When you join the human face with the back-and-forth quality of parallel editing, you get one of the fundamental patterns of film grammar: shot/reverse shot. Given Roeg’s penchant for parallels, his skill at deploying of an actor’s face, and his exploration of how we can make meaning from within confusion, it’s perhaps not surprising that Don’t Look Now’s mysterious ending relies on a breakdown of the shot/reverse shot pattern. In the film’s penultimate scene, John chases a mysterious figure through dark, fog-filled alleyways until he corners his suspect in a claustrophobic cul-de-sac. Confident he’s in control of the situation, John approaches this figure and tries to coax them out of hiding. Here, we get a typical shot/reverse shot pattern between John and the back of the figure’s head, a pattern that’s ruptured only when the figure turns around and reveals that they are not who John thought they were. To punctuate the disruption, Roeg cuts away to a barrage of other faces – a man waking up from a dream, the glazed eyes of the mystic woman, John kissing a gargoyle, Laura laughing, old photographs, police sketches, Christine playing – all as John reacts to his miscalculation. These faces disrupt both the conventional shot/reverse shot pattern and the crosscutting convention Roeg has built throughout the film. There is no clear associative or emotional connection between these images, no clear spatial or temporal connection, no discernable meaning.
Both formally and thematically, Don’t Look Now explores the process of making meaning in the wake of trauma. Coherence seems to exist at the local level, generated through formal systems that give us a sense of control and an understanding of reality, but these systems exist within a reality that surpasses them, eludes them, even breaks them down.

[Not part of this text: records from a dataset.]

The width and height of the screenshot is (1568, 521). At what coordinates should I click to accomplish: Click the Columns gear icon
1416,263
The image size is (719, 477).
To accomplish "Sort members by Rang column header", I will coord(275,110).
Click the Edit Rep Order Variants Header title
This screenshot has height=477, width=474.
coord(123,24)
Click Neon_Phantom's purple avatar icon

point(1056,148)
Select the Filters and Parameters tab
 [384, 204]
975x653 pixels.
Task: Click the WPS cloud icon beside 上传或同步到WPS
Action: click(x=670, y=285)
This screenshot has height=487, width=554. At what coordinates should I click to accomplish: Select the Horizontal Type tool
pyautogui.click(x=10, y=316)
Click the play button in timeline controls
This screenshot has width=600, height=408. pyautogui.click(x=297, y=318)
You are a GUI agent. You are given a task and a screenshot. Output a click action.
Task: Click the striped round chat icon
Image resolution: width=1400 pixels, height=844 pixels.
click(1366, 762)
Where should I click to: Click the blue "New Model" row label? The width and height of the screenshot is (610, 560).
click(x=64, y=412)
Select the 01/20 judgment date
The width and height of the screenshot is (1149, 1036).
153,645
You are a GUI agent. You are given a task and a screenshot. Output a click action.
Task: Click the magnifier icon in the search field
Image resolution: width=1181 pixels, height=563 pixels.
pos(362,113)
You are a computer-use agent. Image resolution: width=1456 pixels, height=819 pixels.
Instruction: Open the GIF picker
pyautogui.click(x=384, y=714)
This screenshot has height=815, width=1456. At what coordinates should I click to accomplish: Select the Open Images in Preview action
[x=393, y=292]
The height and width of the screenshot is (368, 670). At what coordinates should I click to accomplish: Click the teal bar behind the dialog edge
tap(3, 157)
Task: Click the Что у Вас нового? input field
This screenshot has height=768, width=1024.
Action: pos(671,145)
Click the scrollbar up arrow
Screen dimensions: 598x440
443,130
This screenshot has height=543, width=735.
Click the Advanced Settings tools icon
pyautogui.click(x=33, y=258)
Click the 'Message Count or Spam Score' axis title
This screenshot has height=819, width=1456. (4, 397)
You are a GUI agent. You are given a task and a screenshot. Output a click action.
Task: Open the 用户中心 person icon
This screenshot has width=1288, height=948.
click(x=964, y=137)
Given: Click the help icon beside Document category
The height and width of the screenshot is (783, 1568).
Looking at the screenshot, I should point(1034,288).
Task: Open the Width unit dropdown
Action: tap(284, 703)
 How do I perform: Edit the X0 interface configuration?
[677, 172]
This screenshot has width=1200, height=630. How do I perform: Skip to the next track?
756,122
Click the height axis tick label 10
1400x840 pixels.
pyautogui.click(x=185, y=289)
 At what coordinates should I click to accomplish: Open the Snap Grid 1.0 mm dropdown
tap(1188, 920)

If we follow these systems too strictly, they can give us a false sense of mastery, leading us down the wrong street to follow the wrong person. Placed in the context of postwar Europe, this breakdown of meaning takes on a very specific historical interpretation, but I think the film has just as much to say in our present moment. When the world we find ourselves in is full of disruption and panic, it’s tempting to retreat into absolutes, into a false sense of mastery that feels so empowering, but too often these absolutes prove illusory. John’s refusal to deal with his destabilizing feelings – his sense of dread, hurt, and premonition – pushes him into a rigid rationality that doesn’t fully function in the hallucinatory, shattered universe Roeg puts him in. It’s a reminder that callousness closes you off to the world, that even when it hurts, even when it doesn’t make sense, you should still feel.
Works Cited
3 Women. Directed by Robert Altman, Lion’s Gate Films, 1977.
Bordwell, David. “The Art Cinema as a Mode of Film Practice.” Film Criticism, vol. 4, no. 1, Fall 1979, pp. 56-64.
Don’t Look Now. Directed by Nicholas Roeg, Casey Productions, 1973.
Picnic at Hanging Rock. Directed by Peter Weir, British Empire Films Australia, 1975.
Suspiria. Directed by Dario Argento, Seda Spettacoli, 1977.
Wake in Fright. Directed by Ted Kotcheff, NTL Productions, 1971.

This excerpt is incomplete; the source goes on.